** start DATA EXTRACT **

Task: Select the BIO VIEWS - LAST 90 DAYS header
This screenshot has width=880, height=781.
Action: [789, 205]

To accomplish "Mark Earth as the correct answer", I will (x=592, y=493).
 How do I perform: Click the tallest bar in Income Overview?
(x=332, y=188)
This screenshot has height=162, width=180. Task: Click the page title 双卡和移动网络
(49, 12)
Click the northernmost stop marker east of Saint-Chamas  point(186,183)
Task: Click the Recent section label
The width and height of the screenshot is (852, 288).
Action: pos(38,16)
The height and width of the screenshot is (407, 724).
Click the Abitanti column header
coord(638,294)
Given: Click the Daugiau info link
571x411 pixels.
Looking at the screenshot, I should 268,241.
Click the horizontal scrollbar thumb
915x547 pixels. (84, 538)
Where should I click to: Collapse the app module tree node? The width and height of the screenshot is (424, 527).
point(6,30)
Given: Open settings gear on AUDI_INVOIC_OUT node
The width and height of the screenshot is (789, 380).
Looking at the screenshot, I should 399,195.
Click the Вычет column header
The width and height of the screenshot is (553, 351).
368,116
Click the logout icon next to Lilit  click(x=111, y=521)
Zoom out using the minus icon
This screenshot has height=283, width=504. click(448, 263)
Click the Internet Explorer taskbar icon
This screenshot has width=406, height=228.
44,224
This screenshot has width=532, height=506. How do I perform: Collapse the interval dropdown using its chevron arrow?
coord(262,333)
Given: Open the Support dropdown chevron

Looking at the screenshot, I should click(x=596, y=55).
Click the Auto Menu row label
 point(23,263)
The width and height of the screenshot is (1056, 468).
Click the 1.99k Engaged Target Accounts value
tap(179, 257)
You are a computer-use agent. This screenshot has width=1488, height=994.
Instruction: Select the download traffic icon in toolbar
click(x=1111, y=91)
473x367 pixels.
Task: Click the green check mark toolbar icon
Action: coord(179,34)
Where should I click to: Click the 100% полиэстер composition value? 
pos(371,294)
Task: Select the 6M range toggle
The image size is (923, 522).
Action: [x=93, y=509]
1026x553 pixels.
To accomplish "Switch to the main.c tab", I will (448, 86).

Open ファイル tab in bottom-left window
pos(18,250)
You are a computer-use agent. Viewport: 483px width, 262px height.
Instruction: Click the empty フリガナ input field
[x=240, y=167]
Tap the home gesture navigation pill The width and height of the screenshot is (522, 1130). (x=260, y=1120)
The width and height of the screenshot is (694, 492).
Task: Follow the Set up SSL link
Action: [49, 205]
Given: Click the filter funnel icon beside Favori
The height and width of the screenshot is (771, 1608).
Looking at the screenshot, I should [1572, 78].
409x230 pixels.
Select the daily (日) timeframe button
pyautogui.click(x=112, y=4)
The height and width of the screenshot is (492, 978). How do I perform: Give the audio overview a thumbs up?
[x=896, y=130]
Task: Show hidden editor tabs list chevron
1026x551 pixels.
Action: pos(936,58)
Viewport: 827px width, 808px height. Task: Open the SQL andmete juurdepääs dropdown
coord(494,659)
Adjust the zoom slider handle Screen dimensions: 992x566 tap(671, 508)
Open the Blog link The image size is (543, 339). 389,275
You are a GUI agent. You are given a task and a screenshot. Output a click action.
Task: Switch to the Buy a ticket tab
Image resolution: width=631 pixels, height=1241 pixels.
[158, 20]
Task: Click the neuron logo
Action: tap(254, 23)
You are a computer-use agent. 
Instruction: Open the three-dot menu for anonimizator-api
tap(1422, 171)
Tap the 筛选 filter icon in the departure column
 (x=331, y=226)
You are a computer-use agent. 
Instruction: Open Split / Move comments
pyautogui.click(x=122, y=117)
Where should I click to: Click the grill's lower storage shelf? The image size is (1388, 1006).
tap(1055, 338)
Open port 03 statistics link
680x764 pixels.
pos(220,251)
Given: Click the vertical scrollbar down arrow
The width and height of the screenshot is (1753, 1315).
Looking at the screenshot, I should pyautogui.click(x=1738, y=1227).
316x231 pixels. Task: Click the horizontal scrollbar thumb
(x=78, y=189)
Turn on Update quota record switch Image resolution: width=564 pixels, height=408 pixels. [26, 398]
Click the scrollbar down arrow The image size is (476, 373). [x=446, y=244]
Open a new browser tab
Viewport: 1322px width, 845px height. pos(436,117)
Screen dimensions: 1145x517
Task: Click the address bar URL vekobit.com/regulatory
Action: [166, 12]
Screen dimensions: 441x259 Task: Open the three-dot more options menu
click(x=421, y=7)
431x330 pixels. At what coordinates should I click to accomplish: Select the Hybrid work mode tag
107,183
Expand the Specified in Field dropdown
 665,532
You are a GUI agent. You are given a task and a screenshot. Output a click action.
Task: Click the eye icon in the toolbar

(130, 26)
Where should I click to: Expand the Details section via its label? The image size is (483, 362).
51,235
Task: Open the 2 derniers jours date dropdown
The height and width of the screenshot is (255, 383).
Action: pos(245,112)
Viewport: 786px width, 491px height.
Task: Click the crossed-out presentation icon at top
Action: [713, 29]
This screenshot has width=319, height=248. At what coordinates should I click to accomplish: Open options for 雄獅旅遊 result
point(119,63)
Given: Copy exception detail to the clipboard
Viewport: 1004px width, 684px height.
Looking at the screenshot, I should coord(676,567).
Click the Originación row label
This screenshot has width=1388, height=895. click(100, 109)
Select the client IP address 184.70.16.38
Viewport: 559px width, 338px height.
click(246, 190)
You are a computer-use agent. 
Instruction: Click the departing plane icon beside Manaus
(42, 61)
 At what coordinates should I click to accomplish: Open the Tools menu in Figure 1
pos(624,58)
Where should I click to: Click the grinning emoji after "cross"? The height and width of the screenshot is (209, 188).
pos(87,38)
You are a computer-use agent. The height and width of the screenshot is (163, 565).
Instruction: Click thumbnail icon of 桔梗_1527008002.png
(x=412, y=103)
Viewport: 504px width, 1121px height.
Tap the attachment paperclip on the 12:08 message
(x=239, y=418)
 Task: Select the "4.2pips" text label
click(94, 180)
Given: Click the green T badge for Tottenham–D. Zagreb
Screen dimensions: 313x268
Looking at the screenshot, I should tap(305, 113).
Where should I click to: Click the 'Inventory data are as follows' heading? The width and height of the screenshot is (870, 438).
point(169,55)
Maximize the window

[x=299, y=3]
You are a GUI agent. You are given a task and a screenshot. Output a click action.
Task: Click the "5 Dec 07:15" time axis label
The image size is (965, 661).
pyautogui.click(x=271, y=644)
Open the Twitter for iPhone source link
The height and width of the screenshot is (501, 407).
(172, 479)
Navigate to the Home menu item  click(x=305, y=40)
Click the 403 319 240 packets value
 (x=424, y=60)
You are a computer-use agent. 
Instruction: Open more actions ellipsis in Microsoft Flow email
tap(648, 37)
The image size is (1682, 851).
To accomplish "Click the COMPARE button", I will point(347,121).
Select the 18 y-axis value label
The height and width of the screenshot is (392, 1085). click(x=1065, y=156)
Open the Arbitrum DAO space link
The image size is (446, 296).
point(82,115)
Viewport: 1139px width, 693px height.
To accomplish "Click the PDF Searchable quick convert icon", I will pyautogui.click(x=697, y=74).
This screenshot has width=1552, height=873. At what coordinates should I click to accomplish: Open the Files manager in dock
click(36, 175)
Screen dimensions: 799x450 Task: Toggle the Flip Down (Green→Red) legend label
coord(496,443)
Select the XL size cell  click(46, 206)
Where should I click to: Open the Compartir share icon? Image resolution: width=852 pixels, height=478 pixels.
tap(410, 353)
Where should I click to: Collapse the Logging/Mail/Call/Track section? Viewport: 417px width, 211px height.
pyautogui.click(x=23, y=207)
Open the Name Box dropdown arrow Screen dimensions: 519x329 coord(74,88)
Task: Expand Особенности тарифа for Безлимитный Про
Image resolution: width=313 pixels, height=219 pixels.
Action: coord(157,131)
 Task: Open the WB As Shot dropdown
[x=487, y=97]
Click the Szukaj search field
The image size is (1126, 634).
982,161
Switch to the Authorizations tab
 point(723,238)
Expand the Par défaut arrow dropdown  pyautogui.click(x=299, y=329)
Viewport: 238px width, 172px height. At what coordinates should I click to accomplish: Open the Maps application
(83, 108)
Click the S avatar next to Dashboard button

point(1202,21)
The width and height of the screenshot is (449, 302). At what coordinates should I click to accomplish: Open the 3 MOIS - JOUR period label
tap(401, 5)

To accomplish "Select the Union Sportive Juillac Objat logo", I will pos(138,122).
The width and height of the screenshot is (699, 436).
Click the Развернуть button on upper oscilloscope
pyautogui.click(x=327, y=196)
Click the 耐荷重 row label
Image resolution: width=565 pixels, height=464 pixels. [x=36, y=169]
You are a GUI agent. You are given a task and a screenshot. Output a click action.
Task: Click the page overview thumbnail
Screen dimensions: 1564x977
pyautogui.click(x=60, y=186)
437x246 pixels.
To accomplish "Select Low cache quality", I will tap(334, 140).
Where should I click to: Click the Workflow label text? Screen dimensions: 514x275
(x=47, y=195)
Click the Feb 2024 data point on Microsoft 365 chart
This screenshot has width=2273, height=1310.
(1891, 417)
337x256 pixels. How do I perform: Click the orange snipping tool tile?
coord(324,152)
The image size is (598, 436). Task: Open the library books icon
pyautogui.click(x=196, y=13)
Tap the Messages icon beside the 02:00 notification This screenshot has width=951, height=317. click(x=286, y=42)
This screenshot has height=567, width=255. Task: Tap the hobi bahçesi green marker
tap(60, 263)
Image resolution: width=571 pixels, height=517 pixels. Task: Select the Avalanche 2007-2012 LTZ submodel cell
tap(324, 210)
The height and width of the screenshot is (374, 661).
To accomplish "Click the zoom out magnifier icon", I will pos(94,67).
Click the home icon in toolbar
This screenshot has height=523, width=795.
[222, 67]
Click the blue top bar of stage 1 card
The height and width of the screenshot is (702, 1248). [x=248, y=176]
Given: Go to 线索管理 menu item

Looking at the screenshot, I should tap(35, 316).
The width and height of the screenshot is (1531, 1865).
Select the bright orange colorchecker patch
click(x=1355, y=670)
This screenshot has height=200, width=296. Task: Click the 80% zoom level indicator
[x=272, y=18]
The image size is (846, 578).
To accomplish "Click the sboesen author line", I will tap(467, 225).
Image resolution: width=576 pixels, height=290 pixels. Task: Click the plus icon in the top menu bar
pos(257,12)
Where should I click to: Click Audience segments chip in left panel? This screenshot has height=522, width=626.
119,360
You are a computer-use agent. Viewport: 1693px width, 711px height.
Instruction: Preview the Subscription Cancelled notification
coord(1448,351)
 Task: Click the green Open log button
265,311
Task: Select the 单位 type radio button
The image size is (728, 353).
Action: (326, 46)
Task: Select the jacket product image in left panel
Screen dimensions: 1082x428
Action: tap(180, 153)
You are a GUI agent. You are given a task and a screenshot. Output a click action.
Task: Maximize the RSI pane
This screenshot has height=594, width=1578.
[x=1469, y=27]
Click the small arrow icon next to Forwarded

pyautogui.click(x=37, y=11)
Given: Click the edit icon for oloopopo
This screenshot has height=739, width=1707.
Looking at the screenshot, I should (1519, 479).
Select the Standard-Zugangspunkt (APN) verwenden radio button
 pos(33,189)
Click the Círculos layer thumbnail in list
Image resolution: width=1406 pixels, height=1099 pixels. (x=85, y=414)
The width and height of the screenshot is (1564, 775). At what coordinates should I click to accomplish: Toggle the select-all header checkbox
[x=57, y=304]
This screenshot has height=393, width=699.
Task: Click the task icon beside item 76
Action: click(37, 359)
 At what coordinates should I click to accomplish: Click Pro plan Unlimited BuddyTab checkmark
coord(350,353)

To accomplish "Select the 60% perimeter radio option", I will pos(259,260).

** end DATA EXTRACT **

■ **TASK GOAL**
Recast the stretch of items from the line containing "Select the 18 y-axis value label" through the line containing "Open the Name" as a numbered list, leaving out blank lines.

■ **EXPECTED OUTPUT**
1. Select the 18 y-axis value label
2. The height and width of the screenshot is (392, 1085). click(x=1065, y=156)
3. Open the Arbitrum DAO space link
4. The image size is (446, 296).
5. point(82,115)
6. Viewport: 1139px width, 693px height.
7. To accomplish "Click the PDF Searchable quick convert icon", I will pyautogui.click(x=697, y=74).
8. This screenshot has width=1552, height=873. At what coordinates should I click to accomplish: Open the Files manager in dock
9. click(36, 175)
10. Screen dimensions: 799x450 Task: Toggle the Flip Down (Green→Red) legend label
11. coord(496,443)
12. Select the XL size cell  click(46, 206)
13. Where should I click to: Open the Compartir share icon? Image resolution: width=852 pixels, height=478 pixels.
14. tap(410, 353)
15. Where should I click to: Collapse the Logging/Mail/Call/Track section? Viewport: 417px width, 211px height.
16. pyautogui.click(x=23, y=207)
17. Open the Name Box dropdown arrow Screen dimensions: 519x329 coord(74,88)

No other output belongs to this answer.